Los medios de comunicación y las redes sociales, en medio de la cuarentena más estricta a la que ha sido sometido el territorio nacional, se inundan de registros de fiestas clandestinas, eventos ilegales, comercios y servicios abiertos, carreteras desbordadas y multitudes que sencillamente no obedecen las indicaciones de la autoridad y tampoco colaboran con la ansiada baja en la movilidad para procurar detener la llamada segunda ola de contagios. Los expertos y cada vez más políticos critican a la autoridad sanitaria y gubernamental por no lograr controlar la epidemia, mientras el Ejecutivo llama incansablemente al autocuidado y la colaboración personal.
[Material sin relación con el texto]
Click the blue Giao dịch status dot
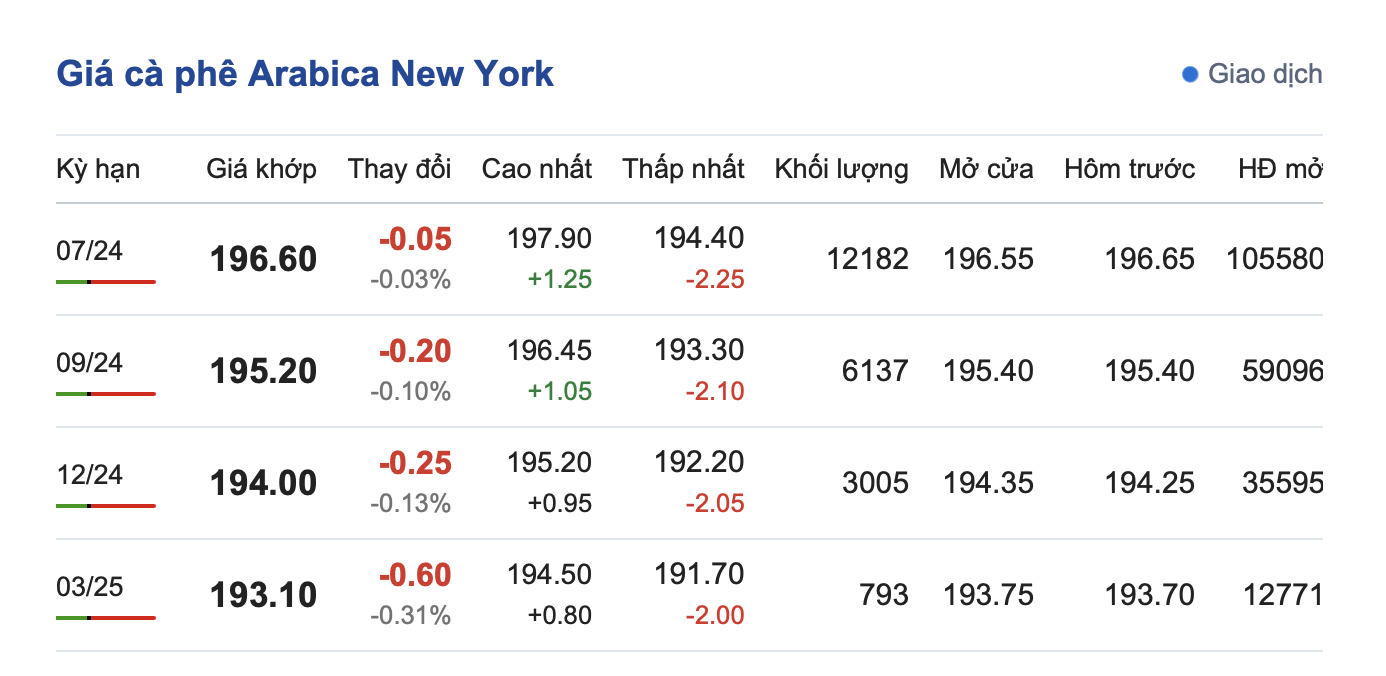point(1190,74)
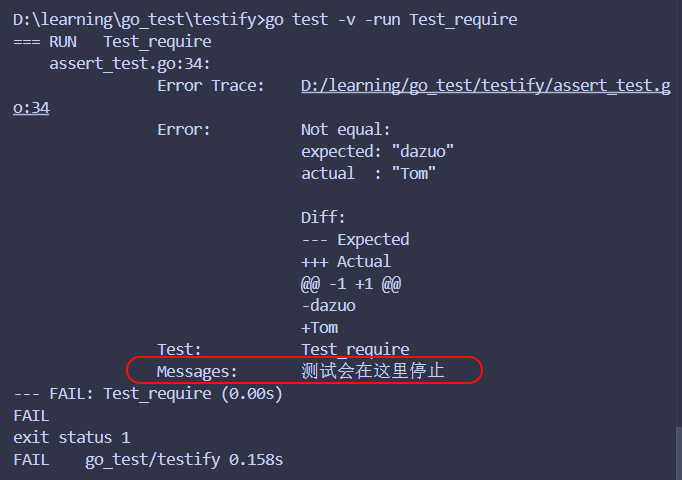Select the "-dazuo" removed diff line
This screenshot has height=480, width=682.
pos(328,306)
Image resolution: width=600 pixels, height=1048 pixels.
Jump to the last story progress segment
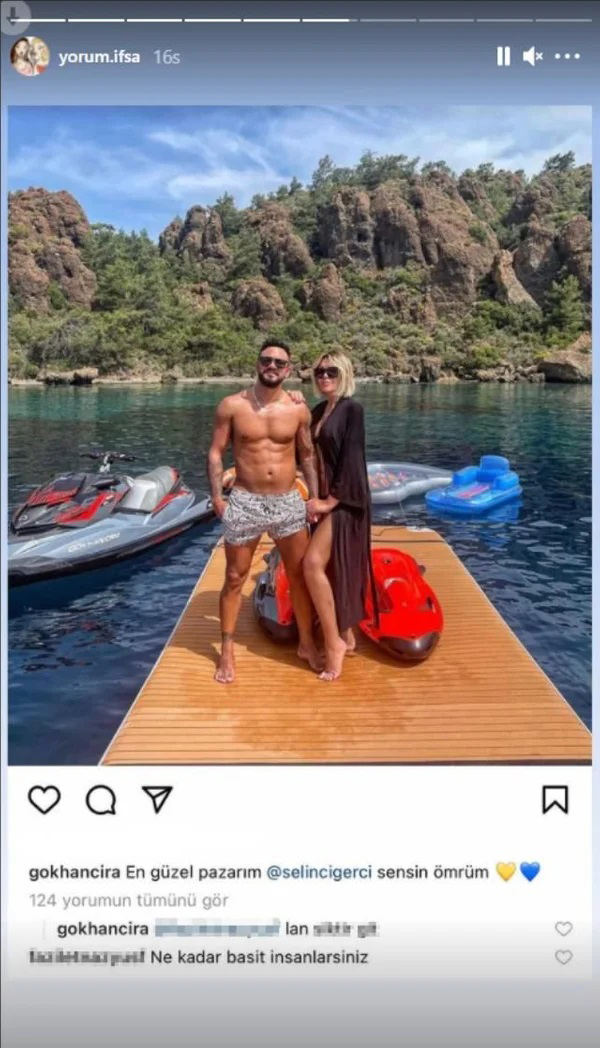563,20
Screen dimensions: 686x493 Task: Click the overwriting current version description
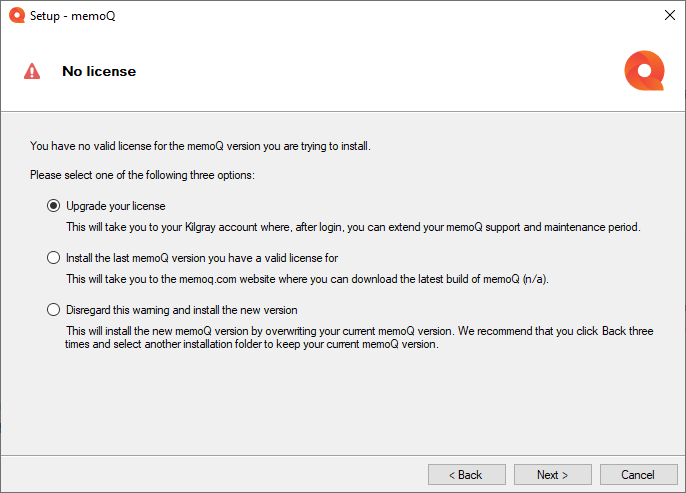coord(359,337)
¿Qué hacer en un escenario tan crítico en donde la llamada “fatiga pandémica” ha terminado por desatar la imprudencia y egoísmo en un pueblo que hasta no poco tiempo atrás se preciaba de su endémica solidaridad y capacidad de resiliencia?

El asunto tiene muchas aristas y el camino más sencillo es apuntar con un dedo a la autoridad política acusándola de supuestos errores que nos han conducido a este escenario.

Sin embargo, parece más relevante y colaborativo mirar las cosas de manera más calmada, seria y profesional. Y es que más allá de las decisiones de tal o cual autoridad y el rol de distintos gremios involucrados en la pandemia, parece que, por ejemplo, la forma en que estos actores se comunican tiene mucho que ver con el consiguiente actuar de la ciudadanía. Efectivamente, la comunicación juega un rol fundamental en el abordaje de la pandemia y, lamentablemente, muchos parecen no acabar de entenderlo.

Así, desde la arista comunicacional, la literatura especializada entrega un amplio abanico de fórmulas y estrategias para abordar una crisis como la que se está enfrentando en todo el planeta. Por lo general, los expertos y los manuales de gestión de crisis coinciden en que los eventos desestabilizadores deben abordarse de manera rápida y contundente, aunque planificada, para cortar de raíz cualquier asomo de sensación de inestabilidad. Sin embargo, hemos visto en Chile y muchos otros países de la región y el mundo entero que en esta crisis en concreto las medidas tomadas rápidamente han terminado por caer en un atolondramiento contraproducente que se paga caro.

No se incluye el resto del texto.